Tuesday, June 28, 2011

Picking the right laptop

Another topic back on the laptops, and I hope this will be my last for a while. Earlier this year I decided to pick up a MacBook Air to use when traveling. It's the lightest full laptop on the market and the size is a dream. The problems began quickly - first, I had to spend sometime installing BootCamp and setting up Windows 7 on it with all my software, as most macOS programs are useless for what I do. The problem I had with the laptop was the glossy screen - after just 30 minutes of use, I couldn't see well the rest of the day with severe eye strain. After a couple weeks I put it in the closet and a quick Bing search revealed that the exact same problems had been noted by others as well. I let a friend borrow it a few weeks who didn't have any issues, so just guessing my eyes are a little sensitive and the Apple store said it's perfect, so I resold it and decided to move back to my second choice, a Lenovo ThinkPad.

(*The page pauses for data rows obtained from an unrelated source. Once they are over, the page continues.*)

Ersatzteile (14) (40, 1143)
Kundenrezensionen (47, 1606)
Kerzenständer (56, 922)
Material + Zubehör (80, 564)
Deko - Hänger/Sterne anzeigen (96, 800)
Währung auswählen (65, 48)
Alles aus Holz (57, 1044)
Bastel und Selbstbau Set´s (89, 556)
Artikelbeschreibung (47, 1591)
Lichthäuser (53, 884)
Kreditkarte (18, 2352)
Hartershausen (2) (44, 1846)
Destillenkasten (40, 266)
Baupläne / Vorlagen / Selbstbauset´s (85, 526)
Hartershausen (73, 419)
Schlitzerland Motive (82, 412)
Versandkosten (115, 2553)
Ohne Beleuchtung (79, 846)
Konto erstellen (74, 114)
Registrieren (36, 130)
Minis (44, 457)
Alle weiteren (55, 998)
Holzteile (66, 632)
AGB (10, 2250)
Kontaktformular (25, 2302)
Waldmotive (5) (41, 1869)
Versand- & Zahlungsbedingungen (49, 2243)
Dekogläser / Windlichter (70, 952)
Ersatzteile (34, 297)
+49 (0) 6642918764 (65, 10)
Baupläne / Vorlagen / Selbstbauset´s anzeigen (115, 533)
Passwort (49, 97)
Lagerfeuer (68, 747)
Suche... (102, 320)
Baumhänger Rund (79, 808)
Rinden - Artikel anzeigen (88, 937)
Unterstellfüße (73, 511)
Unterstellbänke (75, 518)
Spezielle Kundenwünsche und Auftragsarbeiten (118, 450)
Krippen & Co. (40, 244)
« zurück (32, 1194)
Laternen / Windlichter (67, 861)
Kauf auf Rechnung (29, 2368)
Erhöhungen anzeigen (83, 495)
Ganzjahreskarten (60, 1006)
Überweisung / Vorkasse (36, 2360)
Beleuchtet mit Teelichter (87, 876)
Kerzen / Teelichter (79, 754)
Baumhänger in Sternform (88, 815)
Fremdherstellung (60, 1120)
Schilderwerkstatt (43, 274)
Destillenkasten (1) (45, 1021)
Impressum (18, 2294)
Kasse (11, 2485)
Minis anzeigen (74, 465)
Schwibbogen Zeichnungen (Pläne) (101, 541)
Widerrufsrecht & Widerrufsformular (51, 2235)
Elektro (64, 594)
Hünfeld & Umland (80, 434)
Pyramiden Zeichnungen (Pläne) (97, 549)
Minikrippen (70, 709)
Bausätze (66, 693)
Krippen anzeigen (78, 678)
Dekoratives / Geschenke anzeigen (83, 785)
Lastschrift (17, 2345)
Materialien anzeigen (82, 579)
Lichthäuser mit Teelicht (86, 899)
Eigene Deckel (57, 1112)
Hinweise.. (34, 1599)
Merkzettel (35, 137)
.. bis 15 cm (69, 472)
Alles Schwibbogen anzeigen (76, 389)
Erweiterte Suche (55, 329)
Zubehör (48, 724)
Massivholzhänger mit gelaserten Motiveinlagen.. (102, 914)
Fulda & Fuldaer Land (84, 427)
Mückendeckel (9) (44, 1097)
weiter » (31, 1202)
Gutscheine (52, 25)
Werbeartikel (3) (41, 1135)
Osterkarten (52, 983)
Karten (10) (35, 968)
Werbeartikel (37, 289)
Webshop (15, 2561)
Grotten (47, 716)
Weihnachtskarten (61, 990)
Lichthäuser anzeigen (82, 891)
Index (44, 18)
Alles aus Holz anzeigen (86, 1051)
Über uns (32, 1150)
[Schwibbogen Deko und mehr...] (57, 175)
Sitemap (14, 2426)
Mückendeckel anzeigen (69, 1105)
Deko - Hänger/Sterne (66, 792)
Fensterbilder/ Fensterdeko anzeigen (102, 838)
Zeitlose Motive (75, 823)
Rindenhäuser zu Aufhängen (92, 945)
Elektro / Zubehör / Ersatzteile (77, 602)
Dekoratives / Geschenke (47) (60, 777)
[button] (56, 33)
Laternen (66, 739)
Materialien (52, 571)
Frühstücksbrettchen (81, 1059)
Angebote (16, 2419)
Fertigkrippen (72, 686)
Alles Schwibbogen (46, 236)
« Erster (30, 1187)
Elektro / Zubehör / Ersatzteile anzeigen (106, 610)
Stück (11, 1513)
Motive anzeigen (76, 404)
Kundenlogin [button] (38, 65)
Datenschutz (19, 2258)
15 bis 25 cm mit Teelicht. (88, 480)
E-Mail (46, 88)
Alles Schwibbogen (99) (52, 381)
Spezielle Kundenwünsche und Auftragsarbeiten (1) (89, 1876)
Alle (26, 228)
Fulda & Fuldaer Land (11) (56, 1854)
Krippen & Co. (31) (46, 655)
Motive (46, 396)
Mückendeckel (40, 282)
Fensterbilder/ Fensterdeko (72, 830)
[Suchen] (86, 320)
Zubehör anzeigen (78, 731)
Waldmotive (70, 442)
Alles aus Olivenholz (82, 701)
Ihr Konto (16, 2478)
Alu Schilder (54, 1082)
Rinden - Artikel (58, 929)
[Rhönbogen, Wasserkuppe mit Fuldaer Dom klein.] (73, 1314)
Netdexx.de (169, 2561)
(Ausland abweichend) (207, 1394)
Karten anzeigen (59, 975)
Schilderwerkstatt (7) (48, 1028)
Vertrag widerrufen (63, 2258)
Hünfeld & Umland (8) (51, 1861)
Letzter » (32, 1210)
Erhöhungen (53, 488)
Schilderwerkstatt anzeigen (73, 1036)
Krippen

I finally decided on a ThinkPad T420s. It's a full machine with a 14" screen, which is only 1 lb more than the MBA, with all the features of a laptop (DVD rom, removable battery, anti-glare screen, great screen resolution). Crucial provided me an additional 4GB of ram, so now I'm running a 8 GB ram machine that's a dream to carry and can natively run all the programs that I need. The Lenovo cost the same amount as the MBA so that's a double win. So to anyone who is contemplating a thin, light 14" laptop, I highly recommend checking out the Lenovo lineup.

Monday, June 27, 2011

Types of Data

This is a question I get asked quite a bit: "What are the different types of data that I can collect in my data warehouse?" Always an interesting topic, so I'll start by saying there are three basic types of data: empirical, anecdotal, and derived.

The basic case for data warehousing starts with empirical data. This is data that is collected - Eg. "I sold 10 widgets this week". Most data warehouses are built off this type of data, because it's really a "fact", meaning that it's true. Not to be confused with dimensional modeling, as an address is also "empirical" in nature.

A second type of data is derived. This is data that is created from another type of data. An example of derived data is "I sold 10 widgets this week for $1 each, therefore my total sales are $10 for the week". Derivation is the only way to perform a computation to get a picture. Think of aggregations as derived data.

The third type of data, and one that is less common, is anecdotal. This is data that is oberserved or believed but without any scientific basis. Anecdotal data often has applications in business. Think of the example that a salesman is selling widgets to a retailer, which we shall call Mega-lo-mart, and the salesman knows through discussion with the Mega-lo-mart manager that they don't intend to buy widgets this year, anecdotal data would be the salesman's oberservation that "mega-lo-mart doesn't indend to buy widgets this year because they aren't selling well". There is no scientific evidence this is true, but think of the business case, where a salesman is wasting time trying to sell to someone who will not buy the widget. Thus, there is a case that anecdotal evidence could be used in a data warehouse application, as long as it's documented as such, to help drive decisions.

I find these data types fascinating, especially the anecdotal nature. Sometimes it's difficult to determine which data type is particular type of data is, based on the way it was collected. That's our jobs as architects (typically a data modeler) who would analyze the data, work with business users to determine the applicability of the data, and build a dimensional model that contains all three types of data to present as a business intelligence applicaiton.